Peace for the World

Peace for the World
First democratic leader of Justice the Godfather of the Sri Lankan Tamil Struggle: Honourable Samuel James Veluppillai Chelvanayakam

Wednesday, May 24, 2017

Suspected suicide bombers kill three police officers, wound 10 in Jakarta

Police guard at a scene of an explosion in Jakarta, Indonesia May 24, 2017. REUTERS/Darren Whiteside--Police guard at a scene of an explosion in Jakarta, Indonesia May 24, 2017. REUTERS/Darren Whiteside
Police guard at a scene of an explosion in Jakarta, Indonesia May 24, 2017. REUTERS/Darren Whiteside--Police guard at scene of an explosion in Jakarta, Indonesia May 24, 2017. REUTERS/Darren Whiteside

By Agustinus Beo Da Costa and Tom Allard | JAKARTA-Thu May 25, 2017

Two suspected suicide bombers killed three Indonesian police officers and injured 10 people on Wednesday night in twin blasts near a bus station in the eastern part of the capital, police said.

The blasts went off five minutes apart at Jakarta's Kampung Melayu terminal, police said.

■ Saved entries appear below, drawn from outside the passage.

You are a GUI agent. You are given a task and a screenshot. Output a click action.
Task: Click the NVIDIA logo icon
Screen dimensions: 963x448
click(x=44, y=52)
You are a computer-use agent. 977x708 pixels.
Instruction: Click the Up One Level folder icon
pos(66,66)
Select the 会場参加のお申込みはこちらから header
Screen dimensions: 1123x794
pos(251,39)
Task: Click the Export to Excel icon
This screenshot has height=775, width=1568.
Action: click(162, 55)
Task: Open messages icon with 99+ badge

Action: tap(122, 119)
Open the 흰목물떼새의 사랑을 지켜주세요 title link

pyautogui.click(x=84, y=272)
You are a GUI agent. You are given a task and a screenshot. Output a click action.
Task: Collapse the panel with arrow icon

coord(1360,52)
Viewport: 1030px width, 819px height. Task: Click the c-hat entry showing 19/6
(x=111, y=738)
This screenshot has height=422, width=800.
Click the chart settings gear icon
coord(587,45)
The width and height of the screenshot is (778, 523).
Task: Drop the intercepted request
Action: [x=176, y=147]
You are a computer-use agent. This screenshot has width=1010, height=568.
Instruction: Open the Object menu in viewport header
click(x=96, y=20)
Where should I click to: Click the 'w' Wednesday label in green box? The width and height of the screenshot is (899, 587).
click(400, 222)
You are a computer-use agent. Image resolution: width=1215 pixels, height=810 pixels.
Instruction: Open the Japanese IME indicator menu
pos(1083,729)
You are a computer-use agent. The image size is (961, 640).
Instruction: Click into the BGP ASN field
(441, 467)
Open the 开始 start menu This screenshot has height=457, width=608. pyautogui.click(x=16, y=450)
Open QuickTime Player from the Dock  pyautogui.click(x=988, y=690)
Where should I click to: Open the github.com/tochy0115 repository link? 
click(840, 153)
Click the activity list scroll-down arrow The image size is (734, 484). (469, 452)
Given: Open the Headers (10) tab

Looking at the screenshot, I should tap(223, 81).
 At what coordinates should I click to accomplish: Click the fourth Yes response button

National Police spokesman Setyo Wasisto said three officers had been killed, and that examination of the scene had shown that there appeared to have been two suicide bombers, not one as originally thought.
Five officers and five civilians were wounded, he said.

Indonesia has suffered a series of mostly low-level attacks by Islamic State sympathisers in the last 17 months, but Wasisto said police had not confirmed any Islamist motive for Wednesday's bombing.

"The police officers were on duty to guard a group of people who were holding a parade. The parade hadn't passed yet when the blast happened," Wasisto told a news conference.

"The two suspects were both male. Their identities will be released later," he said.

Wasisto said the explosives appeared to have been packed into pressure cookers. A similar bomb was used in February in the city of Bandung by a lone attacker, killed by police, whom authorities suspected of having links to a radical network sympathetic to Islamic State. [nL3N1GC1Z5]

Authorities in the world's biggest Muslim-majority nation are increasingly worried about a surge in radicalism, driven in part by a new generation of militants inspired by Islamic State.

In January 2016, four militants killed four people in a gun and bomb assault in the heart of Jakarta.

While most of the attacks since then have been poorly organised, authorities believe about 400 Indonesians have gone to join the militant group in Syria, and could pose a more lethal threat if they come home.

On Wednesday night, heavily armed police cordoned off the area around the bus station with tape to hold back hundreds of onlookers while bomb disposal officers with protective suits examined the area.

Transport Minister Budi Karya tweeted that he had asked staff to increase vigilance on the city's transport network.